CSS Design: Creating Custom Corners & Borders Part II

A note from the editors: While useful for its time, this article no longer reflects modern best practices.

Part I showed how to apply customized borders and corners to liquid CSS layouts. The technique works well, as long as your design uses solid background colors. But what if you want to use patterned or gradient backgrounds? In Part II, we’ll extend the technique so you can do just that.

Article Continues Below

A design problem#section2

We’ve received another directive from our hypothetical graphic designer of Part I. Encouraged by the results of our previous collaboration, he has attached a new sketch he wants us to incorporate. (That’s it on the left.

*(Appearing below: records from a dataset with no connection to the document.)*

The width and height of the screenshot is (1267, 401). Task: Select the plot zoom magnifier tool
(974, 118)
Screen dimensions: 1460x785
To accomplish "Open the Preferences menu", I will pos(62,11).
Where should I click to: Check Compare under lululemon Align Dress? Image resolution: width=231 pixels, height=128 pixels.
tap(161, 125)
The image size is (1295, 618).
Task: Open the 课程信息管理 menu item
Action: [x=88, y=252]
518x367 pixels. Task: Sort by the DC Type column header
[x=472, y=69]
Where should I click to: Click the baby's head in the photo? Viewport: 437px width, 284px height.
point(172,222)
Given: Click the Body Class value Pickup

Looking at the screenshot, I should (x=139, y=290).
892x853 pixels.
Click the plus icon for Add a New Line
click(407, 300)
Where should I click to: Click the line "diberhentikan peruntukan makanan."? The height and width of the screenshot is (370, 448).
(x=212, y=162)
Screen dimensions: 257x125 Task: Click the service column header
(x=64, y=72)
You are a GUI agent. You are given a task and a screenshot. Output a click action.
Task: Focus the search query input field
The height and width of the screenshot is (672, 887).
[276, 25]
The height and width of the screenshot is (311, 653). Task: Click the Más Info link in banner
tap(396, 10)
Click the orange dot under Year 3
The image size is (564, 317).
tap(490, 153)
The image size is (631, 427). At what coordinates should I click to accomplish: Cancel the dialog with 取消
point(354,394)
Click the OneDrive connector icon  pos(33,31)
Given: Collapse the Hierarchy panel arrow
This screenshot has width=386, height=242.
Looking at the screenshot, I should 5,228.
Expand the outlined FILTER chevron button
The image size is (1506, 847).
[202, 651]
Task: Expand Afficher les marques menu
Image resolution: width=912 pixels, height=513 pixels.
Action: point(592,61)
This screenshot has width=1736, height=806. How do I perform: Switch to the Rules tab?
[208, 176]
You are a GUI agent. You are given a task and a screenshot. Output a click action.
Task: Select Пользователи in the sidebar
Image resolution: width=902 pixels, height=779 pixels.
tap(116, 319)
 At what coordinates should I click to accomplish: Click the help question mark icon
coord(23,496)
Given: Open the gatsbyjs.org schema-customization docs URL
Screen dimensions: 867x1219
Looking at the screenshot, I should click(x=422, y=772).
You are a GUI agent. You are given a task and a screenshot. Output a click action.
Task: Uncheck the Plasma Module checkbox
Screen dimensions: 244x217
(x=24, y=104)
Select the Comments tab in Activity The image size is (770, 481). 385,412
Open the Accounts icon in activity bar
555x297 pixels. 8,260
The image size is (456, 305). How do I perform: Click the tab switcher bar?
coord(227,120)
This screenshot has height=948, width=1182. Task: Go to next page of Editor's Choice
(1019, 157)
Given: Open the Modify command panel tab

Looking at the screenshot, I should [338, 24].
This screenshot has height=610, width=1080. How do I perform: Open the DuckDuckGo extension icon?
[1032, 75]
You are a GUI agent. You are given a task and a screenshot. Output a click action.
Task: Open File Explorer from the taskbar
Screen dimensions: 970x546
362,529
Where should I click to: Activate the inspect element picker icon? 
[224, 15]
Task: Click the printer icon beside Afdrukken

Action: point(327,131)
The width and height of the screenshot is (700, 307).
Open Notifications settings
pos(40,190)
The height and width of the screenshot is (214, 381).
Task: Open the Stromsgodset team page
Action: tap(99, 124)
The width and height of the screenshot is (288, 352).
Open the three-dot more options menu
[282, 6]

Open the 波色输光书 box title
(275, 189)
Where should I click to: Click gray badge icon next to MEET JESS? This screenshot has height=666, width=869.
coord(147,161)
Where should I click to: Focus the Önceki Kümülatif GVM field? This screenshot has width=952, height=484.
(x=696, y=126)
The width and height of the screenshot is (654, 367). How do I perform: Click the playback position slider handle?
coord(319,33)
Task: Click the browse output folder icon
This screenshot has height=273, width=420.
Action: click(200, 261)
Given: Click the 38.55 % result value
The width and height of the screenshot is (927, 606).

Four rounded corners against a tall, gradient background.)

[Image shows a white box with rounded corners on a graduated background.]

“It’s easy to change, right?” he asks.

“Piece of cake,” is our initial response.

We’ll start off by slicing up the new sketch, and deal with technicalities later.

See Step 2.1the sliced-up sketch.

Why it doesn’t work#section3

The styles for our previous attempt at customized borders and
corners looked like this:

div.Article {
  background:
  url(images/custom_corners_topleft.gif)
  top left no-repeat;
  width:35%;
  }
  div.Article h2 {
  background:
  url(images/custom_corners_topright.gif)
  top right no-repeat;
  font-size:1.3em;
  padding:15px;
  margin:0;
  }
  div.ArticleBody {
  background:
  url(images/custom_corners_rightborder.gif)
  top right repeat-y;
  margin:0;
  margin-top:-2em;
  padding:15px;
  }
  div.ArticleFooter {
  background:
  url(images/custom_corners_bottomleft.gif)
  bottom left no-repeat;
  }
  div.ArticleFooter p {
  background:
  url(images/custom_corners_bottomright.gif)
  bottom right no-repeat;
  display:block;
  padding:15px;
  margin:-2em 0 0 0;
  }

This technique works by placing
background images in elements that follow each other
in a document structure. These elements are marked up in
the same stacking level, but will display stacked on
top of each other in the order in which they appear in the
document.

The first element to occur
is placed “under” any following element
unless a specific z-index value tells
the user agent to do otherwise.

In our example,
the large top left background
image is placed within the first element to appear
in our box, which means that our <h2>
and all following elements with background images
will appear on top of it, thereby hiding the
right and bottom corners (and sides) of the top
left
background image.

So if we’re going to use borders and corners that
require transparency — like a rounded corner box
that floats freely on a gradient background —  our technique will prove inadequate.
Let’s see what it looks like.

See Step 2.2The new graphics applied to the old CSS

How to make it work#section4

The fix is easy. We’ll use relative positioning
to nudge around the boxes that contain the background
images.

[Image shows a white box on a graduated background. The top right corner juts beyond the boundaries of the rest of the box.]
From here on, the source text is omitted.